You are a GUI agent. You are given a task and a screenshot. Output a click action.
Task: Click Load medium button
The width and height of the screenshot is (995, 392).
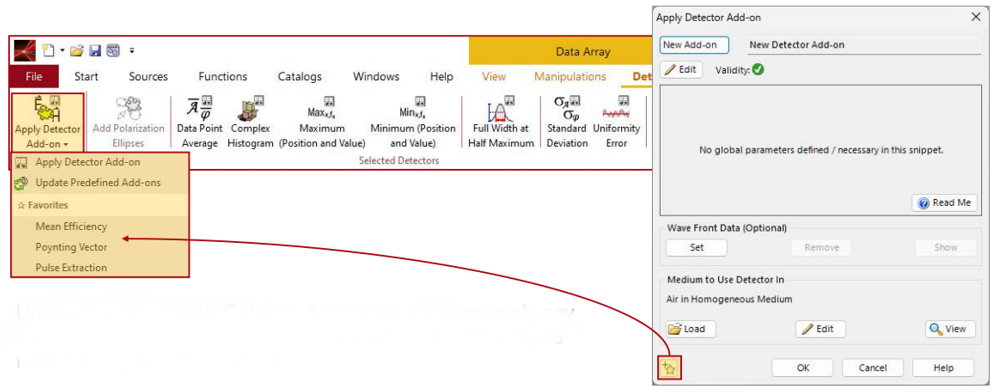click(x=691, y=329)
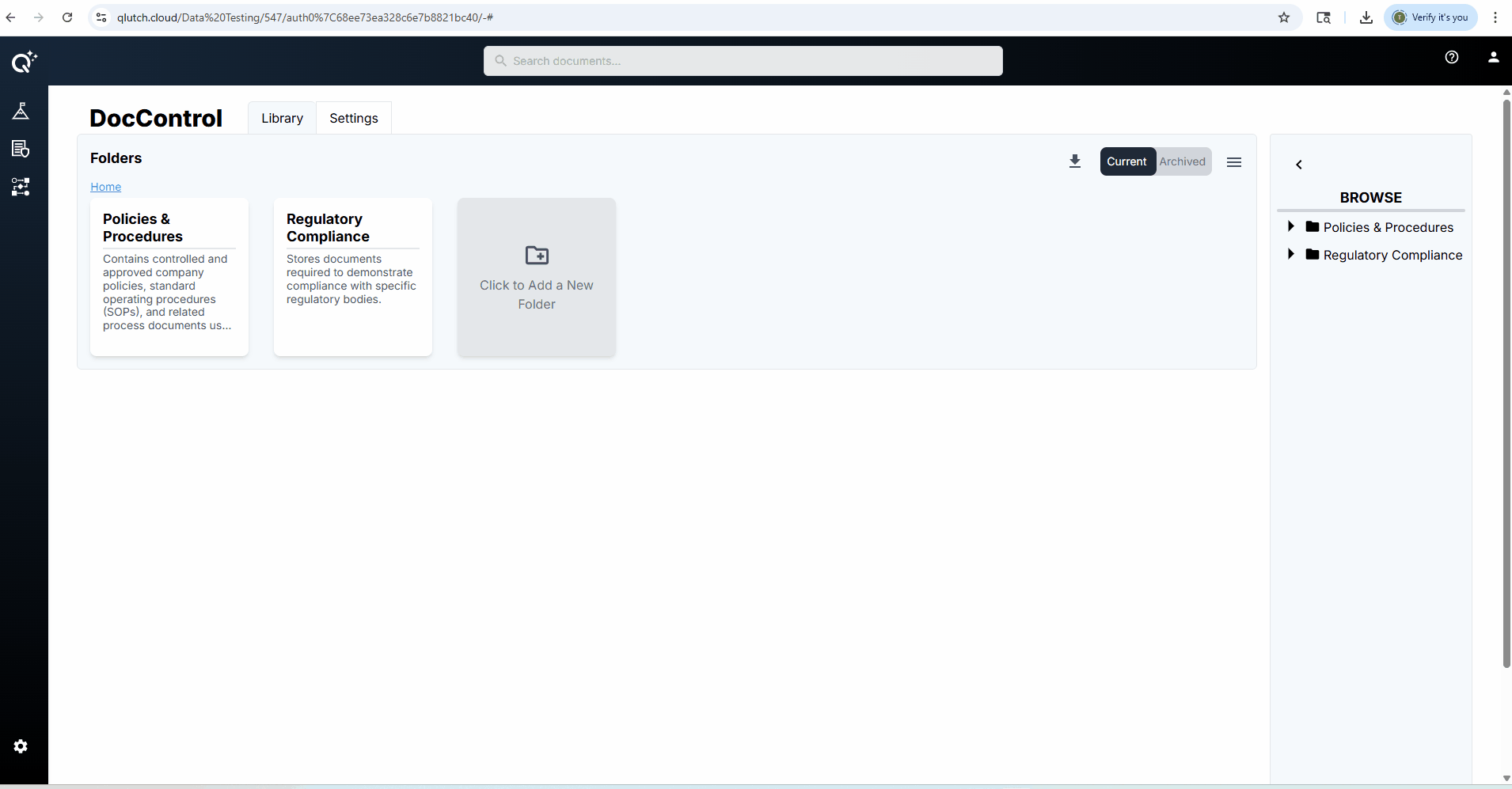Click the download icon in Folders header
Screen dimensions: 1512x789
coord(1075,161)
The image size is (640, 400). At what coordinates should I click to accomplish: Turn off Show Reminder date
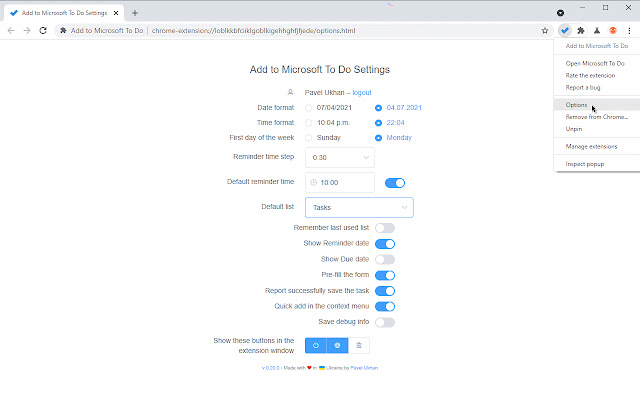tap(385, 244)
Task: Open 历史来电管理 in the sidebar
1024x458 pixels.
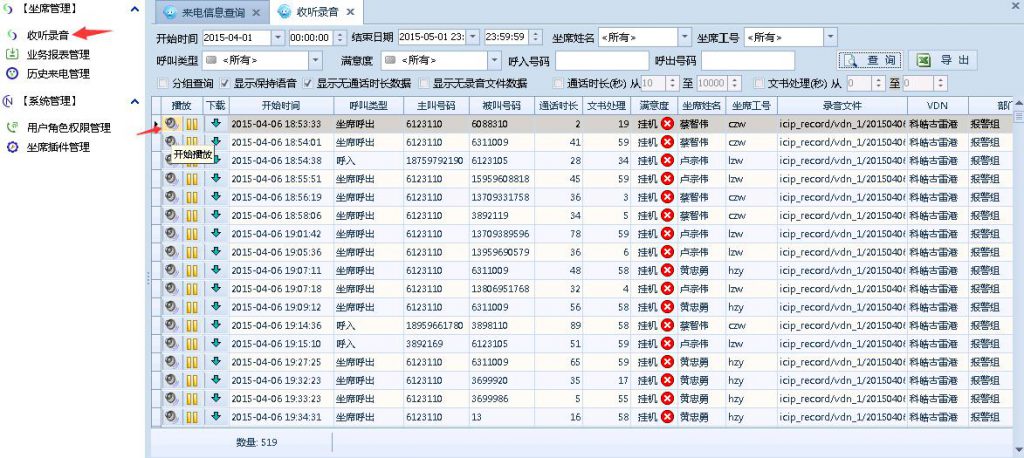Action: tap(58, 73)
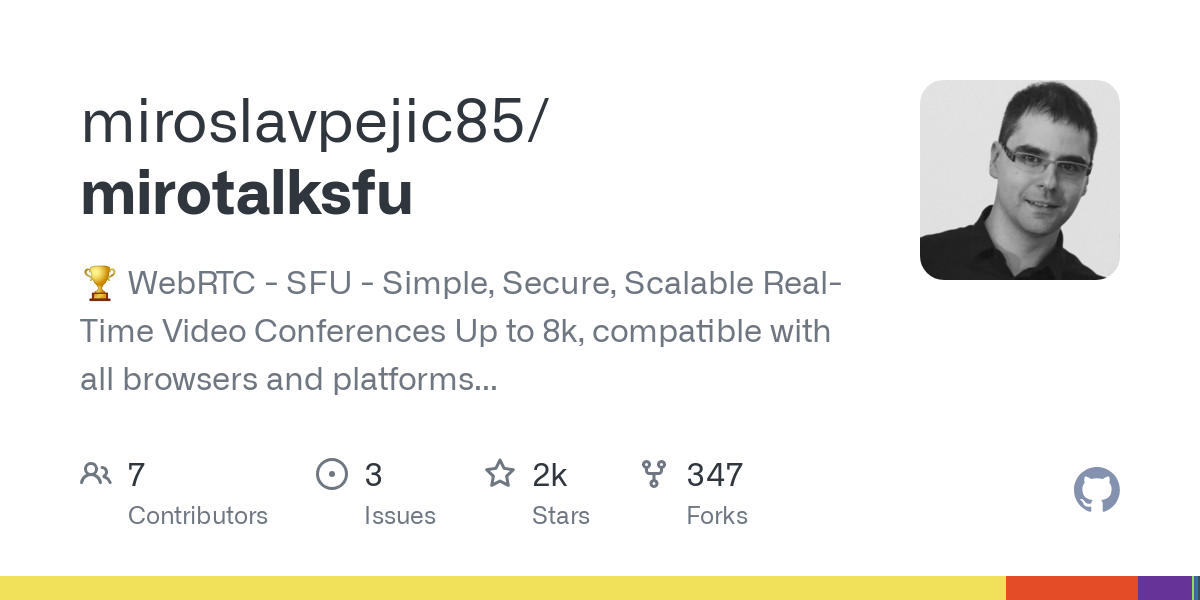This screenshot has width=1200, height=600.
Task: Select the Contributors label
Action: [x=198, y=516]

#####

■ **What to work on**
Print the data above exactly; drop every picture.

■ **Your response**
You are a GUI agent. You are given a task and a screenshot. Output a click action.
Task: Click Load medium button
The width and height of the screenshot is (995, 392).
click(x=691, y=329)
Click the download icon in Folders header
Screen dimensions: 1512x789
coord(1075,161)
The image size is (640, 400). At what coordinates should I click to accomplish: Turn off Show Reminder date
tap(385, 244)
Task: Open 历史来电管理 in the sidebar
1024x458 pixels.
Action: tap(58, 73)
This screenshot has width=1200, height=600.
Task: Select the Contributors label
Action: [x=198, y=516]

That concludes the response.